O Sacramento da Reconciliação

Segundo o Decreto do Ritual da Penitência, “Nosso Senhor Jesus Cristo realizou, pelo mistério de sua morte e ressurreição, a reconciliação entre Deus e os homens” (cf. Rm 5,10). Mas Jesus quis que tal realização fosse estendida aos apóstolos (2Cor 5,18ss), a fim de que tal graça chegasse ao coração de todo homem.

Reconciliar-se com Deus é tarefa espiritual importante para dar ao pecador nova possibilidade de viver a “caridade primitiva” (cf. Ap 2,4), isto é, retomar a prática do bem e do amor.

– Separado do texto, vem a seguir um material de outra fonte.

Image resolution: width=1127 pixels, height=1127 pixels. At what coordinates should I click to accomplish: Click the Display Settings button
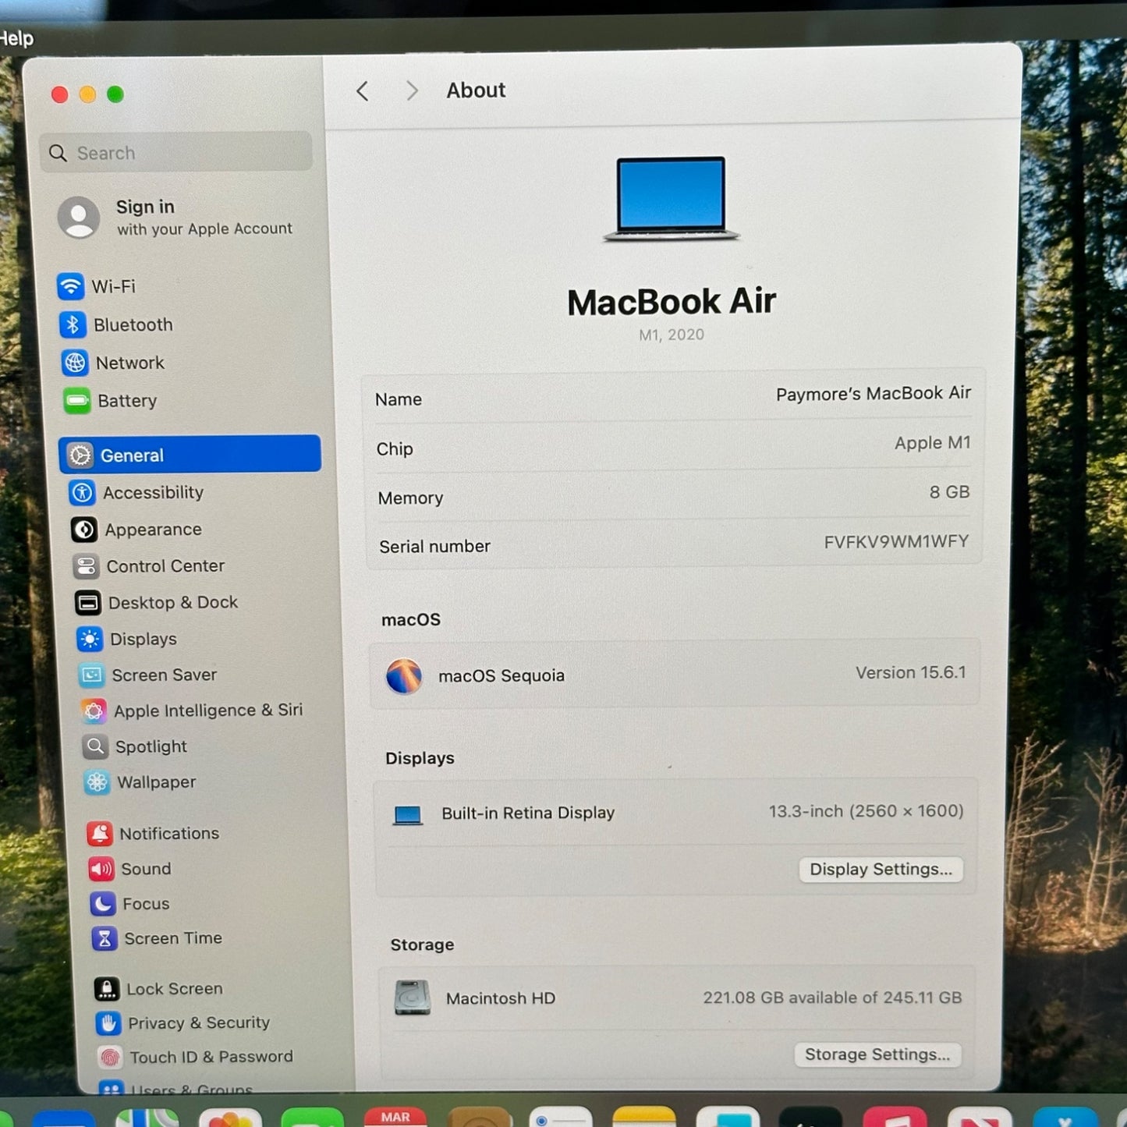pos(881,870)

Para o bom êxito espiritual da reconciliação com o Pai, fora instituído o sacramento da penitência-misericórdia (cf. Jo 20, 21-23) para que os pecados cometidos após o batismo pudessem ser perdoados e o fiel recobrar os laços de amizade para com Deus.

Verifica-se, pois, como a igreja mantém-se firme no dedicado apostolado, cuja pregação ensina ao fiel o valor incomensurável de se confessar ao menos uma vez a cada ano. O fiel que busca sinceramente reconciliar-se com o Pai celeste, aprende na escola do amor de Jesus, a ser uma pessoa de bom testemunho tanto na vida eclesial comunitária quanto na vida cidadã.

Enfim, reconciliar-se com o Pai significa para além do cumprimento de necessidade de consciência moral em buscar a confissão, uma mudança de vida; significa um engajamento condigno com a condição de filho de Deus.